Attention : contester une infraction sans payer l’amende consignée préalablement est une erreur fréquente. Le Code de procédure pénale impose, dans certains cas, le versement d’une consignation égale au montant de l’amende forfaitaire avant que la contestation soit recevable. Omettre cette étape entraîne le rejet automatique du recours, sans examen au fond.

Quand la récidive et les circonstances aggravent la donne

La récidive modifie radicalement le traitement juridique de ces deux infractions. Un conducteur qui grille un feu rouge pour la deuxième fois dans l’année s’expose à une amende pouvant atteindre 750 euros et à une possible suspension de permis, décidée par le préfet. La récidive pour un stop suit le même mécanisme, avec des plafonds d’amende identiques pour les contraventions de 4e classe récidivées.

Les circonstances aggravantes jouent aussi un rôle. Griller un feu rouge à grande vitesse, en état d’ivresse ou en causant un accident peut transformer la contravention en délit routier, relevant alors du tribunal correctionnel. Les peines encourues deviennent alors bien plus sévères : emprisonnement, annulation du permis, interdiction de le repasser pendant plusieurs années.
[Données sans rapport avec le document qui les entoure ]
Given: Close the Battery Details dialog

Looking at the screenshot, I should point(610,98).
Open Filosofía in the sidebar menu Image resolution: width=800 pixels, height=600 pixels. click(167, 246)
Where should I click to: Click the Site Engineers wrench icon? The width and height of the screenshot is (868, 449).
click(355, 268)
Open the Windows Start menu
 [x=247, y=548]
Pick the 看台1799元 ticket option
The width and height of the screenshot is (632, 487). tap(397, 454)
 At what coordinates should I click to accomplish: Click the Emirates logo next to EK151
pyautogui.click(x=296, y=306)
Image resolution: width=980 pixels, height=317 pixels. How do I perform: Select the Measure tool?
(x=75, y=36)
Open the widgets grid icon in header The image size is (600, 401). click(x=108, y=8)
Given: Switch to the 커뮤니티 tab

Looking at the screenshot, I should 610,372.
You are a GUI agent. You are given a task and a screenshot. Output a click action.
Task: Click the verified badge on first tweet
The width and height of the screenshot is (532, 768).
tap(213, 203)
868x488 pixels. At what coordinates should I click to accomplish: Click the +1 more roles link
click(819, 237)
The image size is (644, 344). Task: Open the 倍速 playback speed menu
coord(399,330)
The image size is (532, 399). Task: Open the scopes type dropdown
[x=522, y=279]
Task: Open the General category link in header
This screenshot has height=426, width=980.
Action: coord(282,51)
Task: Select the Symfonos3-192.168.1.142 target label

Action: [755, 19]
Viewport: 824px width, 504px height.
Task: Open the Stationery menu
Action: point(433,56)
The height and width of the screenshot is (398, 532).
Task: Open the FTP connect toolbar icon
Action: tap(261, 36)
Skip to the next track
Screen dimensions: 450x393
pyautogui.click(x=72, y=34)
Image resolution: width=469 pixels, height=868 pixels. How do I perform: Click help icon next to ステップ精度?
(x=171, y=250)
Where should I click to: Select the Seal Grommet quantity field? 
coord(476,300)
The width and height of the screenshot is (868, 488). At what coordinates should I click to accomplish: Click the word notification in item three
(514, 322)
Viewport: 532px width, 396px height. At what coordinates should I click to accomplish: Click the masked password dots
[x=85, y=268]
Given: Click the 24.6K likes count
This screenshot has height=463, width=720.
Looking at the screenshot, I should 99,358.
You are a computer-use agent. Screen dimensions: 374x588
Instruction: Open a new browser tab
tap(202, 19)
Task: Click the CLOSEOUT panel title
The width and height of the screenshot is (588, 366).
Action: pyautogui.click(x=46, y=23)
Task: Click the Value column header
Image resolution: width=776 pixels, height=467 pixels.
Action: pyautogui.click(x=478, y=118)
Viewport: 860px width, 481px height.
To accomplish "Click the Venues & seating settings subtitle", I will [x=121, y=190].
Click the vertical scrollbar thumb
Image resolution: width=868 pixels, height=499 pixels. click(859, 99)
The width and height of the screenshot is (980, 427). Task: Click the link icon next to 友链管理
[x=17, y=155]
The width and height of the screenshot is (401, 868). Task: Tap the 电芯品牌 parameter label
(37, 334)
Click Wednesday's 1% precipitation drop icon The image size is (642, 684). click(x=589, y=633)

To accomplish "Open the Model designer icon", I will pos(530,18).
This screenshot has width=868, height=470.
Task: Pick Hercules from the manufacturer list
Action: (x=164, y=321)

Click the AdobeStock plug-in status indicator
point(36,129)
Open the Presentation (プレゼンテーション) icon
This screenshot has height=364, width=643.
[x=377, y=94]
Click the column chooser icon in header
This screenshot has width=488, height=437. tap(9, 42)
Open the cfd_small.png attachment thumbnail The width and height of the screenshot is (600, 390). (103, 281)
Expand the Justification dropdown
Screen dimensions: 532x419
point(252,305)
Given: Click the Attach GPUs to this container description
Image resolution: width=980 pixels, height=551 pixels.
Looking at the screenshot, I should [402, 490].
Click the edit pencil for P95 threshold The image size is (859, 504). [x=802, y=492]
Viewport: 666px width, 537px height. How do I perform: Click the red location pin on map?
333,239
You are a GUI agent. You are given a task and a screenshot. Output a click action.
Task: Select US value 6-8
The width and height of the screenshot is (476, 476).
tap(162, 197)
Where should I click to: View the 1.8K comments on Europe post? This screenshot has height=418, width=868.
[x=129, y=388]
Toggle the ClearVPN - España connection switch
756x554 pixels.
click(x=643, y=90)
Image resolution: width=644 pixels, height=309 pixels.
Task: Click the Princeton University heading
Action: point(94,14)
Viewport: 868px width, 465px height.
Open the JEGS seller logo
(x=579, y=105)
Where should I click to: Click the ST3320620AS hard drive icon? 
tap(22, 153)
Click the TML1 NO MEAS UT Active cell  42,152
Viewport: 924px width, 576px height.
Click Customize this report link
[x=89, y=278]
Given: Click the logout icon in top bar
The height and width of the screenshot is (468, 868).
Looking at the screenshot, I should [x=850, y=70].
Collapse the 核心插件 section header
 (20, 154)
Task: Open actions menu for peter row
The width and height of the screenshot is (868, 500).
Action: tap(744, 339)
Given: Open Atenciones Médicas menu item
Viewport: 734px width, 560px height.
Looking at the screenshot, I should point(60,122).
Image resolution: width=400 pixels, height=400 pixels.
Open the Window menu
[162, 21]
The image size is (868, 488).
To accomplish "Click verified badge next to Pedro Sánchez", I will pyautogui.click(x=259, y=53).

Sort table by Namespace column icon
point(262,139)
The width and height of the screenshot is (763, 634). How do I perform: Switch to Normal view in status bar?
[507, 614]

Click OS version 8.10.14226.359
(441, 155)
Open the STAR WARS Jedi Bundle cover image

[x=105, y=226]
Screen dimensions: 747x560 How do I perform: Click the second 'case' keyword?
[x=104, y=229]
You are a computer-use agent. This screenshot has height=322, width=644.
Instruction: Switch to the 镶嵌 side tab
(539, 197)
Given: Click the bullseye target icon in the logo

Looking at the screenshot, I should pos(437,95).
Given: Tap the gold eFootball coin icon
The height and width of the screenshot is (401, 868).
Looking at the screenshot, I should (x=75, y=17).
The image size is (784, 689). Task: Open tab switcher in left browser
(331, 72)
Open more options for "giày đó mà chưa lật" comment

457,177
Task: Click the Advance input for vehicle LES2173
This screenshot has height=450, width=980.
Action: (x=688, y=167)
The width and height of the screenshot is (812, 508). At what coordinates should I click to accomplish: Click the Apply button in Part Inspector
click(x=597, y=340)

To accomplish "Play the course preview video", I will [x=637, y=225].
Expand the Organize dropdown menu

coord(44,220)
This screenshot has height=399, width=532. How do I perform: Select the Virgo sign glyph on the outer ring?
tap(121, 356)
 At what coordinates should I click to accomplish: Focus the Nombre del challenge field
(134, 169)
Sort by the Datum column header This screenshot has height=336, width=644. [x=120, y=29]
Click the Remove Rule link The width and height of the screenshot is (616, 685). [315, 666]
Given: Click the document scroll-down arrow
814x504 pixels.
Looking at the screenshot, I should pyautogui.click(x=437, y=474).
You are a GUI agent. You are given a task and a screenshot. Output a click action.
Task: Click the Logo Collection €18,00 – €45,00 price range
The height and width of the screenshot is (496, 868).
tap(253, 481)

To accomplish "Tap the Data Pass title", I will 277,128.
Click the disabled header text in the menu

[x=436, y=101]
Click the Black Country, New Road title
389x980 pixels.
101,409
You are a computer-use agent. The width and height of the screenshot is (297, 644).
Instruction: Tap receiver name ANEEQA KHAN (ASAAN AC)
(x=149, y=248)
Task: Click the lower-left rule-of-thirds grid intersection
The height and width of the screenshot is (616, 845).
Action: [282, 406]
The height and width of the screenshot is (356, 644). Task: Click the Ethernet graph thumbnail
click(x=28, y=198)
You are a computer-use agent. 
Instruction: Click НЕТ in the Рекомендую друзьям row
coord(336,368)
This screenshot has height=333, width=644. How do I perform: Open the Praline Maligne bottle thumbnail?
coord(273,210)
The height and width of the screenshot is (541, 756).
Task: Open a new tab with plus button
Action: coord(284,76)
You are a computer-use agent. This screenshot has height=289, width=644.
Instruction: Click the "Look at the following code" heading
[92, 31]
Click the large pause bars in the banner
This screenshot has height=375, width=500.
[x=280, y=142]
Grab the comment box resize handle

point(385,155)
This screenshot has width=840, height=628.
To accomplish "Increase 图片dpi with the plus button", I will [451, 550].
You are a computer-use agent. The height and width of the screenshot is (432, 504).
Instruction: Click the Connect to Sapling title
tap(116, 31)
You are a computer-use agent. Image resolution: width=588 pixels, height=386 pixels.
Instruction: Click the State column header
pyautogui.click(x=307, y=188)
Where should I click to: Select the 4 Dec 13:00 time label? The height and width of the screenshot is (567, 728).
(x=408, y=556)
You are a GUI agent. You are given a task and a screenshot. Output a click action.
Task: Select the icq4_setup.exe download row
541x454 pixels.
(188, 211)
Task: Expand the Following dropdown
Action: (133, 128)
Pour un stop, le même glissement vers le pénal est possible si l’infraction a causé un accident corporel. Dans ce cas, la qualification retenue sera souvent celle de blessures involontaires aggravées par une violation délibérée d’une obligation de sécurité. Le fait d’avoir ignoré un stop devient alors un élément constitutif de l’infraction pénale, et non plus une simple contravention administrative.

Le solde de points restant sur le permis conditionne aussi la gravité pratique de chaque infraction. Un conducteur avec 5 points peut absorber la perte liée à un stop sans risquer l’invalidation de son permis. En revanche, la perte de 4 points pour un feu rouge grillé peut, dans certaines configurations, provoquer l’invalidation immédiate du titre de conduite. Seul un professionnel du droit peut évaluer précisément cette exposition au regard de la situation individuelle du conducteur.